▶ PAGE EXTRACT
Edwin Paulson       WA6EQC

Stan Wymar   W6ADB

Lester Johnson  W6DIY

Wesley Nelson  W6FBQ

Edward Cornel  W6GFB

John Pitman      W6HHD

Archie Henderson

Leonard Ferguson

Morris K. Nelson W6FBQ

Harold Wallen

Clifford Plummer

Frank Grey

Chester Elliot

Howard Hale W6SC

Fred Stagg

           Lester Johnson became the President, C.E. Plummer the vice-president, W. Nelson the Secretary, and L. Ferguson the Treasurer.

 Two-way radio activity was still newsworthy stuff in those days.  General use of two-way radio by the average citizen did not occur until 30 years later.   VHF and UHF was still experimental.  Police departments were beginning to install one way calling stations.  Public broadcasting was beginning to expand around the country.  A.C. radio receivers were beginning to come into the market. Aircraft communications was mainly in Morse Code. There were radio amateurs successfully communicating with Byrd’s  Antarctic expedition, in Morse Code also.

▶ EXERCISE TASKS
**1)** In the radio club excerpt, who was named Treasurer?
**2)** Continue the radio club excerpt from the point where it stops, keeping its subject and tone.
The lines below are separate material and are unconnected to the radio club excerpt.

Target position records
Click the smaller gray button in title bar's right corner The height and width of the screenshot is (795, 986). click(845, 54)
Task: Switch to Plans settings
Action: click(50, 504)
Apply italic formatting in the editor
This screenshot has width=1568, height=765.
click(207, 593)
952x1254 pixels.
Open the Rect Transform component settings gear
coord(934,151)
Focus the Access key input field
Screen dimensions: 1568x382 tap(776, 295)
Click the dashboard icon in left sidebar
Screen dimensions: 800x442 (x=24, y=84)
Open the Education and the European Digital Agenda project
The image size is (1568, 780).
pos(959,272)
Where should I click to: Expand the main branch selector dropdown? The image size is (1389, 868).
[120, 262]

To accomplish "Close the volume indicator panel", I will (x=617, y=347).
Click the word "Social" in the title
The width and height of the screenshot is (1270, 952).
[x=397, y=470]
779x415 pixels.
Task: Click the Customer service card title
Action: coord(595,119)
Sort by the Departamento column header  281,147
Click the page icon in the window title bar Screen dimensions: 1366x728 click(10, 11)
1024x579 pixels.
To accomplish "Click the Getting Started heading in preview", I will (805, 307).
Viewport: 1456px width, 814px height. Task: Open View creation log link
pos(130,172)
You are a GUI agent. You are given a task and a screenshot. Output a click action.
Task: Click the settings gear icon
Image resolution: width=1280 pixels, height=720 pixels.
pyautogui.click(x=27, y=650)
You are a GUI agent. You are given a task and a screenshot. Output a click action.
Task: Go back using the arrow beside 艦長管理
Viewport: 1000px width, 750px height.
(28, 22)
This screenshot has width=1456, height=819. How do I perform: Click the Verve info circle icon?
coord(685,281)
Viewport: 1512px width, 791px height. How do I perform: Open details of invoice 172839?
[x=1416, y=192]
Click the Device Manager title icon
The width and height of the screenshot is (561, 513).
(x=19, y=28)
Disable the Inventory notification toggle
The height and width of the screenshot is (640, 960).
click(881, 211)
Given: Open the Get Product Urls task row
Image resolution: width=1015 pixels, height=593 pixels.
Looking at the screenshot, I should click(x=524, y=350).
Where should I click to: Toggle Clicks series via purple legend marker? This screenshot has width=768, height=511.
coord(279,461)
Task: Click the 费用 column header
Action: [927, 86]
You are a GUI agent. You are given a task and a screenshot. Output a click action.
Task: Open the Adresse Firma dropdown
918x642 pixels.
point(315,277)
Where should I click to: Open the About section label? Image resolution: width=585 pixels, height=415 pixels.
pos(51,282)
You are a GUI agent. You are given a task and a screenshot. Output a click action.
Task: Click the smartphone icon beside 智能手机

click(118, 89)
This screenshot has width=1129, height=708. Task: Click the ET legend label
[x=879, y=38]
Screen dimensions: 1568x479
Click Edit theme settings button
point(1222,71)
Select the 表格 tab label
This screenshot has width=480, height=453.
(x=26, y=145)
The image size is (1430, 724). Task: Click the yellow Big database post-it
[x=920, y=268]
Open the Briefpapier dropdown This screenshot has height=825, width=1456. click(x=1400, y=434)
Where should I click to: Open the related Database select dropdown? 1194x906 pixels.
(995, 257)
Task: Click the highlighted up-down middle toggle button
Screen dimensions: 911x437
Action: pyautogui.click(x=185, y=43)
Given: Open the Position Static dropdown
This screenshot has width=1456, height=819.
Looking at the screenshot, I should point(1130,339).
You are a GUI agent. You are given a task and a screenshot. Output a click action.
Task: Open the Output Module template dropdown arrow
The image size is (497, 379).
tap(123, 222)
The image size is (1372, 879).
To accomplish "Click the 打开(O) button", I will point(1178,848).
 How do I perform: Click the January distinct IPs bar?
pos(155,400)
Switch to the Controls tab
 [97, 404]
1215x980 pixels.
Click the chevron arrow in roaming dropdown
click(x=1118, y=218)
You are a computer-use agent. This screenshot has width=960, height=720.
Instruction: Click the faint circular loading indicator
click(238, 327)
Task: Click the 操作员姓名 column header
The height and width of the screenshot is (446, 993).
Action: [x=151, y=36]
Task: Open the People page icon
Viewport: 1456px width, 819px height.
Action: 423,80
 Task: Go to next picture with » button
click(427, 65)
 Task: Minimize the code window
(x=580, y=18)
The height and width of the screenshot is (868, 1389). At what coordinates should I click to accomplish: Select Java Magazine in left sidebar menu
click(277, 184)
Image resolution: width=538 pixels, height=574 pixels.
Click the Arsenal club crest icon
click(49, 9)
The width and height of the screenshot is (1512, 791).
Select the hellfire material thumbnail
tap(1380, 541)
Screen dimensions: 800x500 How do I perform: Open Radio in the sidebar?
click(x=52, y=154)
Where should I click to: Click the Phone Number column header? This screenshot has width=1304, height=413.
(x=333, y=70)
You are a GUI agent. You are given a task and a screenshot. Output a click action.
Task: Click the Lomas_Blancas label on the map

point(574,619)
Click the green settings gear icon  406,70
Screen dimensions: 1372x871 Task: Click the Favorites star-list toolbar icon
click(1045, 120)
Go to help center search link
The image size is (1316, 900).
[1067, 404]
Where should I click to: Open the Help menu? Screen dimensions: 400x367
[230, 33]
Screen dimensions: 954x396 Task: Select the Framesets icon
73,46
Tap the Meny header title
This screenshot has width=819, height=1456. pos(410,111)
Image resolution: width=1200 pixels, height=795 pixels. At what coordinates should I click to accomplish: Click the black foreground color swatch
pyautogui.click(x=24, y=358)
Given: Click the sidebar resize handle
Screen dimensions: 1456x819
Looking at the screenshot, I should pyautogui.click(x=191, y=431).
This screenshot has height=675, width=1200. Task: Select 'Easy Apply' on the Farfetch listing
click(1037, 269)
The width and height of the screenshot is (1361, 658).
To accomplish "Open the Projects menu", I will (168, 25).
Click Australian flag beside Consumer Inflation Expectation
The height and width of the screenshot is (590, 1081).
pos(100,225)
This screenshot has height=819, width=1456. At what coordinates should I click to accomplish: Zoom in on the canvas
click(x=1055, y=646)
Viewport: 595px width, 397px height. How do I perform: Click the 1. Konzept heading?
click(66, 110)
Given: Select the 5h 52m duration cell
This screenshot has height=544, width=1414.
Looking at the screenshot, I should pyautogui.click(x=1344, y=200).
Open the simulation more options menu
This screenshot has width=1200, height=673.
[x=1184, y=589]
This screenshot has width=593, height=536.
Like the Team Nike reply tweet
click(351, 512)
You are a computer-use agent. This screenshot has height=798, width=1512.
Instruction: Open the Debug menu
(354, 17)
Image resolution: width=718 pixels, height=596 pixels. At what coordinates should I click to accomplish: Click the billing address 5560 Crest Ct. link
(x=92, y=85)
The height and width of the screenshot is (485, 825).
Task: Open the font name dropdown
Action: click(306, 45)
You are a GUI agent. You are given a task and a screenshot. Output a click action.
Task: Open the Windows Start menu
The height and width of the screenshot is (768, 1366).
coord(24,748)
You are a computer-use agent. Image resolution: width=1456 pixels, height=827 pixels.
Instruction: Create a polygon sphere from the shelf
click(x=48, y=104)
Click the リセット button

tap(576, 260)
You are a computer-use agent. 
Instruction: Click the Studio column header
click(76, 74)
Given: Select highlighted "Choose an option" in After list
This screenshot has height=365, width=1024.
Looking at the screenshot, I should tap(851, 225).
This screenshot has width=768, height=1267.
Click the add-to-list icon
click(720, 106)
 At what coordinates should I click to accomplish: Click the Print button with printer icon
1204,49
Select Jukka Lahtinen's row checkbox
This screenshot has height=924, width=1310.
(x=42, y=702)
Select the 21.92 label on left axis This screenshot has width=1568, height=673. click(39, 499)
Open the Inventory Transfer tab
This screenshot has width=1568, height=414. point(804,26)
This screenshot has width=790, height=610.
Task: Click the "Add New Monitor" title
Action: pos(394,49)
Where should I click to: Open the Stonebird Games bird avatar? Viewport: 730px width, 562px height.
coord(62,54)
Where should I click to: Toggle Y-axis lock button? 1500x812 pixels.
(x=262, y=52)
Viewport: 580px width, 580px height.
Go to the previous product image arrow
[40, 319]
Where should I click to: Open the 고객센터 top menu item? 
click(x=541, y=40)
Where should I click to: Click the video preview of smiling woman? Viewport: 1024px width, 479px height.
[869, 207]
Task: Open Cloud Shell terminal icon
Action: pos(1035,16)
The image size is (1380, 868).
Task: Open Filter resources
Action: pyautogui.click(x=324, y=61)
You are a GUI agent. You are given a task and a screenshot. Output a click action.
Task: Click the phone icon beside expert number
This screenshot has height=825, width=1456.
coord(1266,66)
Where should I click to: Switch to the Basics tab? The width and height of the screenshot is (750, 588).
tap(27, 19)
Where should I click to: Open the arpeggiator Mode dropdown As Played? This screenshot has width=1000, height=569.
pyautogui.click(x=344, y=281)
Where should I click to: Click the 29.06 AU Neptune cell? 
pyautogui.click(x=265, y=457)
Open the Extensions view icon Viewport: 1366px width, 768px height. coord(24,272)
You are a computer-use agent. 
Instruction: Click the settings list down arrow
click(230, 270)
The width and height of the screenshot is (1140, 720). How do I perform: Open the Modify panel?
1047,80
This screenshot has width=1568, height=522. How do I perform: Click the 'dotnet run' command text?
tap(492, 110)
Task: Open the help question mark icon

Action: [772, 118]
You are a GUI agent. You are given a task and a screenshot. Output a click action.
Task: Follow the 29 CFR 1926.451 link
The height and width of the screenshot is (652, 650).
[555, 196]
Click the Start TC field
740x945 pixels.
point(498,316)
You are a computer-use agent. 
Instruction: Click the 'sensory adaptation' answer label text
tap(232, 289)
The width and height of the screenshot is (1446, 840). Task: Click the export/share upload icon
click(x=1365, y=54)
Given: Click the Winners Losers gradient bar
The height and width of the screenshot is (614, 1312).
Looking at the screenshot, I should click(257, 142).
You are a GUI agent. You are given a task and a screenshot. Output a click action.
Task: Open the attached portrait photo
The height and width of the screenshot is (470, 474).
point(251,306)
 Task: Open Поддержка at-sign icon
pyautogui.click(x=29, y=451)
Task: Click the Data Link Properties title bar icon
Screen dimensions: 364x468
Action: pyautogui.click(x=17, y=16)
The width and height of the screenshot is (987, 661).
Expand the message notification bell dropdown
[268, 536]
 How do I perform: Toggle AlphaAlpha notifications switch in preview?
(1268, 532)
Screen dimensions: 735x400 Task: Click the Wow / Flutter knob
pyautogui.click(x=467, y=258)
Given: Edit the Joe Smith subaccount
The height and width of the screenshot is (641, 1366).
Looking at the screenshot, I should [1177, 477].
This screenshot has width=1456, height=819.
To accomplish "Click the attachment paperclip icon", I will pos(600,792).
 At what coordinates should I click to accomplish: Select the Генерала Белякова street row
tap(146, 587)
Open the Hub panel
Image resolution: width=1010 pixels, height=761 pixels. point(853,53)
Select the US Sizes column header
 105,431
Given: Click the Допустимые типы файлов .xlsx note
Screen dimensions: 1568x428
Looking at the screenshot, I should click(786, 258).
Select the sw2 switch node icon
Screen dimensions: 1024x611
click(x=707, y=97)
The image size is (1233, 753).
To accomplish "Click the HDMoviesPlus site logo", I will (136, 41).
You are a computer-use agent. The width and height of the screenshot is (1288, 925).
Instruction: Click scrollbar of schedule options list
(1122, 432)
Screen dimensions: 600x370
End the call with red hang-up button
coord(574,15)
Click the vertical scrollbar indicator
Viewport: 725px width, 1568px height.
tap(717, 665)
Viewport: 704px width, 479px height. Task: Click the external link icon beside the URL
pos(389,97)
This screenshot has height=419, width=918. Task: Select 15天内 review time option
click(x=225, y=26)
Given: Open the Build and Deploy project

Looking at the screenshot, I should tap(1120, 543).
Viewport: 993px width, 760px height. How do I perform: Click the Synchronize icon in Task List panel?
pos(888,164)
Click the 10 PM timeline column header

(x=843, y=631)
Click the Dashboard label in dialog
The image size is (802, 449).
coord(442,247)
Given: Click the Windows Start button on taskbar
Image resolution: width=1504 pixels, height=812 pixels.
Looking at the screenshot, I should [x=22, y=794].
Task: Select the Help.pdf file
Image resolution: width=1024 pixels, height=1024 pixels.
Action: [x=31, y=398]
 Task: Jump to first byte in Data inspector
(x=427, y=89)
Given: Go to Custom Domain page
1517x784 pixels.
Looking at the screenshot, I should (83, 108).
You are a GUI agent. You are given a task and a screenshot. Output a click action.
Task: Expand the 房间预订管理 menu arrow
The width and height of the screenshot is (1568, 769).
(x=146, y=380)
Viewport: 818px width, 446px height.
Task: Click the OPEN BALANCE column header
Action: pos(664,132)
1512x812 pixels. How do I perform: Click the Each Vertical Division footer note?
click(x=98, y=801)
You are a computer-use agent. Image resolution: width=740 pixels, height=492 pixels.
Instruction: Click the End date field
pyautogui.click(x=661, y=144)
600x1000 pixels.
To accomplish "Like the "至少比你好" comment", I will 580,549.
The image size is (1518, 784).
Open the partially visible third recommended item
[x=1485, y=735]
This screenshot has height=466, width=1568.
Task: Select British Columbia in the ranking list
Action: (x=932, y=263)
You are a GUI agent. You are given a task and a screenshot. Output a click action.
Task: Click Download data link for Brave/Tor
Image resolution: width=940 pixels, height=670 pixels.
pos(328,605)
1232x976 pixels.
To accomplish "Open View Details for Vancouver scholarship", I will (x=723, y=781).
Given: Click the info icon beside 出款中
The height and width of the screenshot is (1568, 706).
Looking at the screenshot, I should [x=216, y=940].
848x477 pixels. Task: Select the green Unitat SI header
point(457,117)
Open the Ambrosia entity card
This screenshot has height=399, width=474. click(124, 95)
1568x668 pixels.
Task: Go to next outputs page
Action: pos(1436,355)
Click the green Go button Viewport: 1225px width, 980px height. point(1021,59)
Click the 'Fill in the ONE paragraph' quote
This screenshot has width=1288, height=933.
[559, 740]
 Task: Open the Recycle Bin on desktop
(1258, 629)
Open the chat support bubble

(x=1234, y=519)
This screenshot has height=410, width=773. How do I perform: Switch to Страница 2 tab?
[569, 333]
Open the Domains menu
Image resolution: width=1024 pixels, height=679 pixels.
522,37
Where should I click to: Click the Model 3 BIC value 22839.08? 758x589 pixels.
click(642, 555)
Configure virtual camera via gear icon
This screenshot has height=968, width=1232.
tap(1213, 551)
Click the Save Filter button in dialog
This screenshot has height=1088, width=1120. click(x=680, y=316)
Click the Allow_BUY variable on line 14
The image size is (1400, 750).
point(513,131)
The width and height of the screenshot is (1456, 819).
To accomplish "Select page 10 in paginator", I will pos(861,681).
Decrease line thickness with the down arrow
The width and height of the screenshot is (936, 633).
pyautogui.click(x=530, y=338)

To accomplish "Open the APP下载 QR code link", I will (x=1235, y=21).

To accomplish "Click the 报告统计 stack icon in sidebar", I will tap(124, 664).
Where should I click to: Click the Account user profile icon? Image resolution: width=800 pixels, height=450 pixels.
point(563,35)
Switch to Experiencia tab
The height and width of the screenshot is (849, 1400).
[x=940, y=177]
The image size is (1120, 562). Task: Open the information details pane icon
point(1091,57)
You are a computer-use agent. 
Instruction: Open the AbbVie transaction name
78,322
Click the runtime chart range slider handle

▶ EXPECTED RESULTS
**1)** L. Ferguson

**2)**
Rudy Lindquist, W6SM best described the birth of the club, in his story in the  May, 1978’s ARC-OVER’s 50th Year Anniversary Issue thusly: “The Turlock Amateur Radio Club had it’s beginnings in the spring of 1928.  Modesto already had a club and Turlock hams were welcome, but since Model T Fords were still our chief mode of transportation, it was felt that a local club was needed.  Although I was out of high school, most of the local hams were in their teens and were still in school. Les Johnson, W6DIY, a high school senior, was actively pushing to get a ham club started.  He called a number of us together to meet at his home, and the Turlock  Amateur Radio Club was born.”

At first, some of the meetings were held in the Turlock Western Union office.  Lindquist worked there.  They had a work bench set up in the back room for building radio equipment as there was none in the market-place. After several months of meeting there and building equipment, it was brought to a halt by a letter   from the Western Union headquarters.  The letter directed the manager to remove all the radio equipment and discontinue all activities in the Turlock office, not relating  to the company’s operation.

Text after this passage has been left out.